# WHAT YOU WILL DO
Retype the listing verbatim, from the line containing "This screenshot has width=532, height=532." through the end of the listing, inclusive, and omit the pictures.

----- EXERCISE MATERIALS

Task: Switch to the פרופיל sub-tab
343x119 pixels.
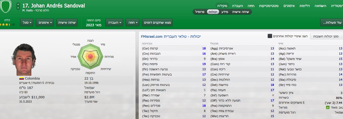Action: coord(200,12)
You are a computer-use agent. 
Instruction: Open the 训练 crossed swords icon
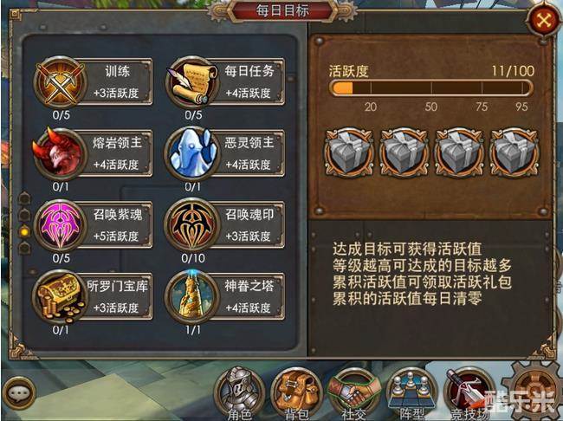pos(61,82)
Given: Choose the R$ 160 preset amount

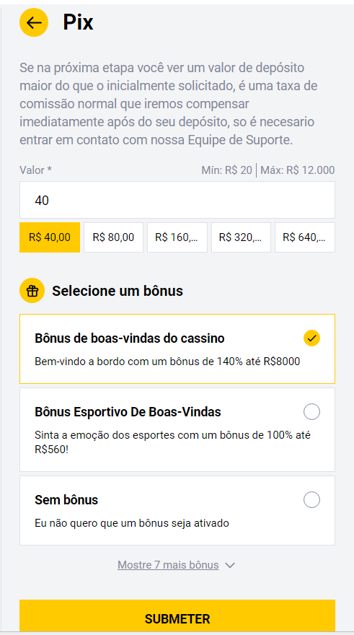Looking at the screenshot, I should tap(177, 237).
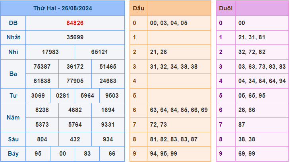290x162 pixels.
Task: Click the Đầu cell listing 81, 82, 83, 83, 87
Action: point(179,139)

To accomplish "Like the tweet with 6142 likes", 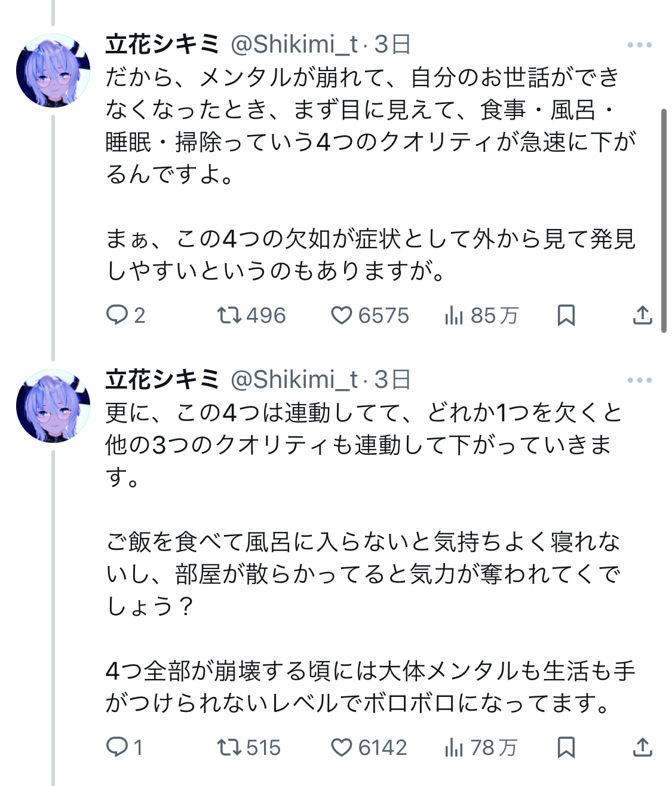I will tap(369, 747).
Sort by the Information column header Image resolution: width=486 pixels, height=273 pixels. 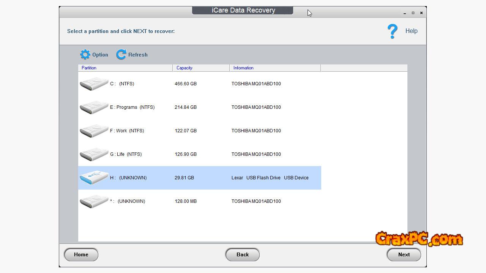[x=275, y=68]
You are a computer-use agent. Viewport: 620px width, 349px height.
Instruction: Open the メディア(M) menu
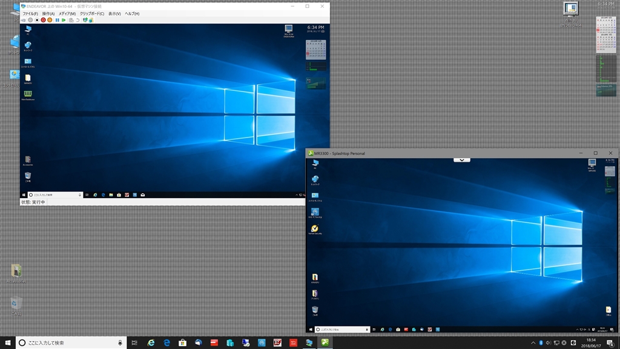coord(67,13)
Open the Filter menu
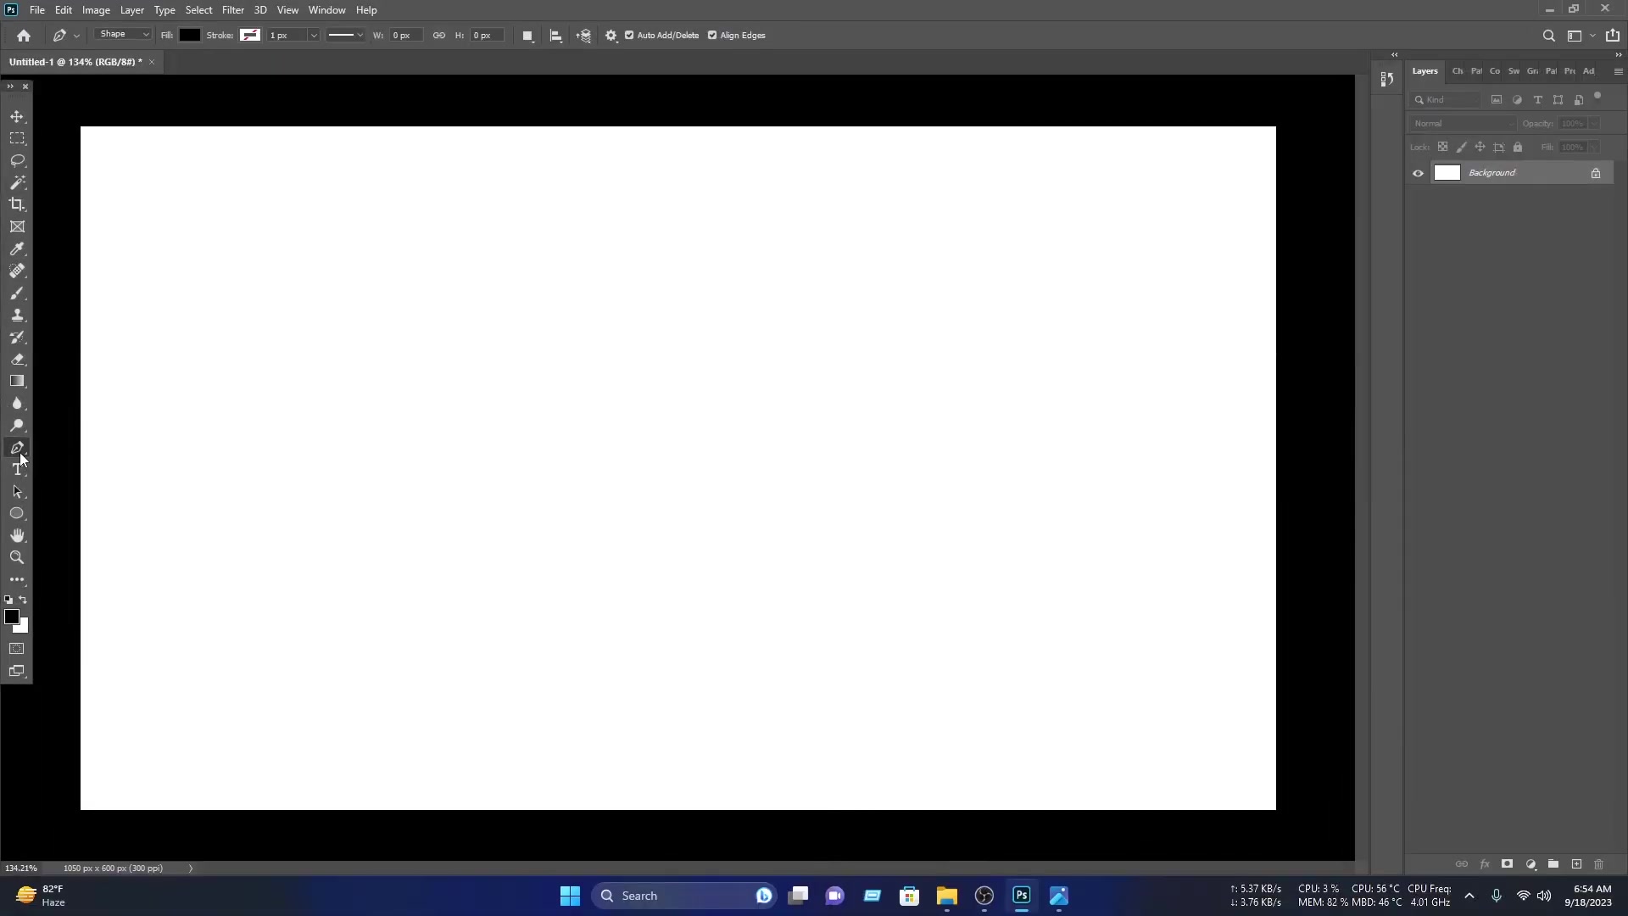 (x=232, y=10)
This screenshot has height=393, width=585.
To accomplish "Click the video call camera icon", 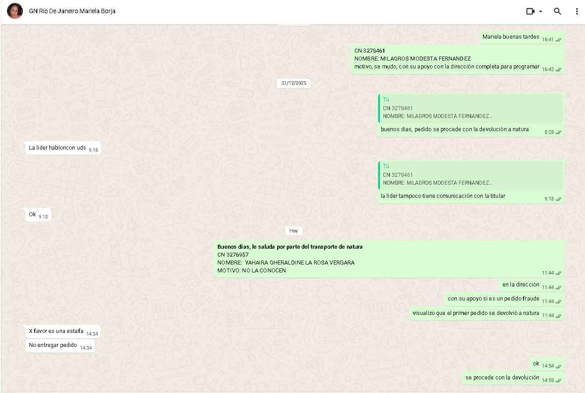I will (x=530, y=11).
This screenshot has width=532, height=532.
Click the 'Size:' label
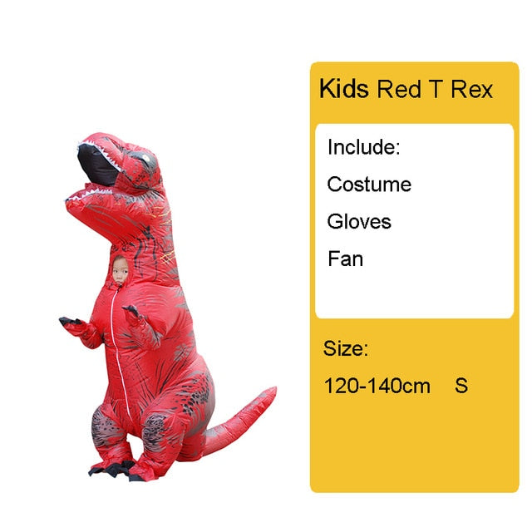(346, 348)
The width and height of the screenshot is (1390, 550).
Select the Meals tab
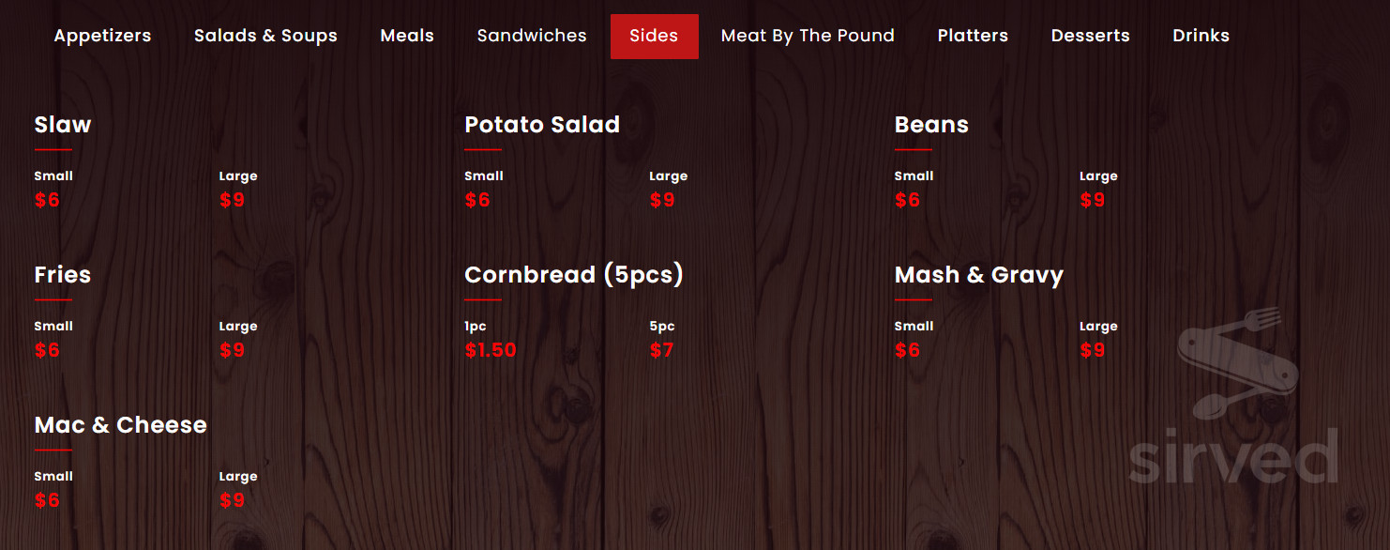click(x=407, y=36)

----------

# OUTPUT OF THE TASK
This screenshot has width=532, height=532.
Click the 'Size:' label
(346, 348)
The width and height of the screenshot is (1390, 550).
Select the Meals tab
click(x=407, y=36)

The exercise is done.